Antakya'nın direnen lezzetleri
Depremde derin yara alan Antakya’da hayat, yıkıntılar arasında da olsa akıyor. Hayata tutunmaya çalışan insanların en büyük moral kaynağı, bölgenin lezzetini yansıtan dükkanların açılması...
Burcu Özkaya Günaydın
HATAY - Farklı kültürlerin bir aradalığının mutfağına yansıdığı kent olan Antakya, lezzetleriyle meşhur bir şehir. Depremden sonra yeniden açılan yerel lezzetleri yansıtan dükkanlar hem eski Antakya’yı diri tutuyor hem de şehirde yaşamaya çalışan Antakyalılara moral oluyor. Antakyalılarla yeniden buluşan meşhur lezzetleri derledik.

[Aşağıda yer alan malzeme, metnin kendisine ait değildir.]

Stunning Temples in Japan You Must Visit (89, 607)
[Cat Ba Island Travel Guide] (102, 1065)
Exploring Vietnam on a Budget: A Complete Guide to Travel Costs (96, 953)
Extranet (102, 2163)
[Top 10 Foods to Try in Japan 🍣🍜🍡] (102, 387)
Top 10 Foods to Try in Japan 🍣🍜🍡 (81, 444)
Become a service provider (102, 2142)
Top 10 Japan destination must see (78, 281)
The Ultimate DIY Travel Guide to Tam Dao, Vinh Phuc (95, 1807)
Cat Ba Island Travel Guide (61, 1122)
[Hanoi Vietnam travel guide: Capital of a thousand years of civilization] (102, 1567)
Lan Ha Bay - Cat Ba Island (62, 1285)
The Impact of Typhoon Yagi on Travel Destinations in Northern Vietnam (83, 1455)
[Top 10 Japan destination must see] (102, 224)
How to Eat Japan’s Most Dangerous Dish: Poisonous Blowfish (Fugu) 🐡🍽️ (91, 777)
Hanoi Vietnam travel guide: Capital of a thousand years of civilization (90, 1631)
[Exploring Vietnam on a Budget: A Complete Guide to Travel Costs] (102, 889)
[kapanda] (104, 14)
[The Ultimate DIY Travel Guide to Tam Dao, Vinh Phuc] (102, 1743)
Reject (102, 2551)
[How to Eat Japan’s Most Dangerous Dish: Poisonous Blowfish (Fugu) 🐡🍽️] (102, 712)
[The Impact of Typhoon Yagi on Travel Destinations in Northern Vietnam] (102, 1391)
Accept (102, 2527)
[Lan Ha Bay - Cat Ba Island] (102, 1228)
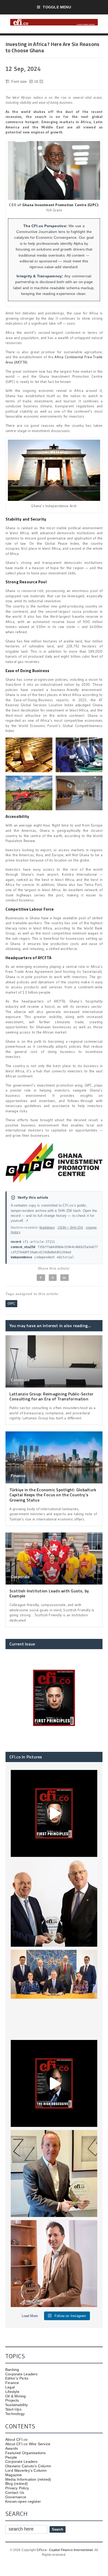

Çayırcı Bakla Humus, Antakya’nın en meşhur lezzetlerinden. Cara denilen tüplerden geleneksel şekilde el yordamı ile yapılan bakla humus, depremden önce odun ateşinde haşlanıyordu. Şimdi altyapı kalmadığı için tüpte yapılıyor. Ezme işlemi ise aynı geleneksel devam ediyor. Dükkanın dördüncü kuşak işletmecisi Hasan Çayırcı, depremden 130 gün sonra müşterilerden gelen yoğun istek üzerine dükkanı açmış.
. Annesini ve çok fazla yakın akrabasını kaybeden Çayırcı, “Benim dükkân açacak mecalim, ruhum yoktu. Yakınlarımı, annemi, evimi, şehrimi kaybettim. Bizi sevenler, müşteriler çok fazla aradı. Biz de açmaya karar verdik. Biz Antakyalılar çok şeyimizi kaybettik. Bu kadar acıya rağmen başka şehre gitmeyi düşünmedim. Burada doğdum, burada öleceğim. Bu dükkanı tadilat yapıp açtım. Geçen Vali buraların yeniden yapılacağını, boşaltılacağını söyledi. Ben zaten bu dükkanla hayata tutundum. Bunu da alırlarsa ne yapacağım” dedi.
Tarihi Uzun Çarşı’da yer alan Pöç Kasabı, Antakya’ya özgü sini kebabıyla meşhur. Antakya’da kasaplar aynı zamanda restoran formatında. Pöç de bu formatta bir işletme. Pöç’ün tadilat sürecinde en uğraştırıcı kısım fırın olmuş. Hatay’da 400 fırından 300 tanesinin zarar gördüğünü söyleyen Pöç’ün İşletmeni Ender Önder, fırını yaptırmak için usta bulmakta zorlandıklarını belirtti. Depremden sonra 1 Mayıs’ta açılan Pöç kasabı, Uzun Çarşı’nın ilk açılan dükkanlarından.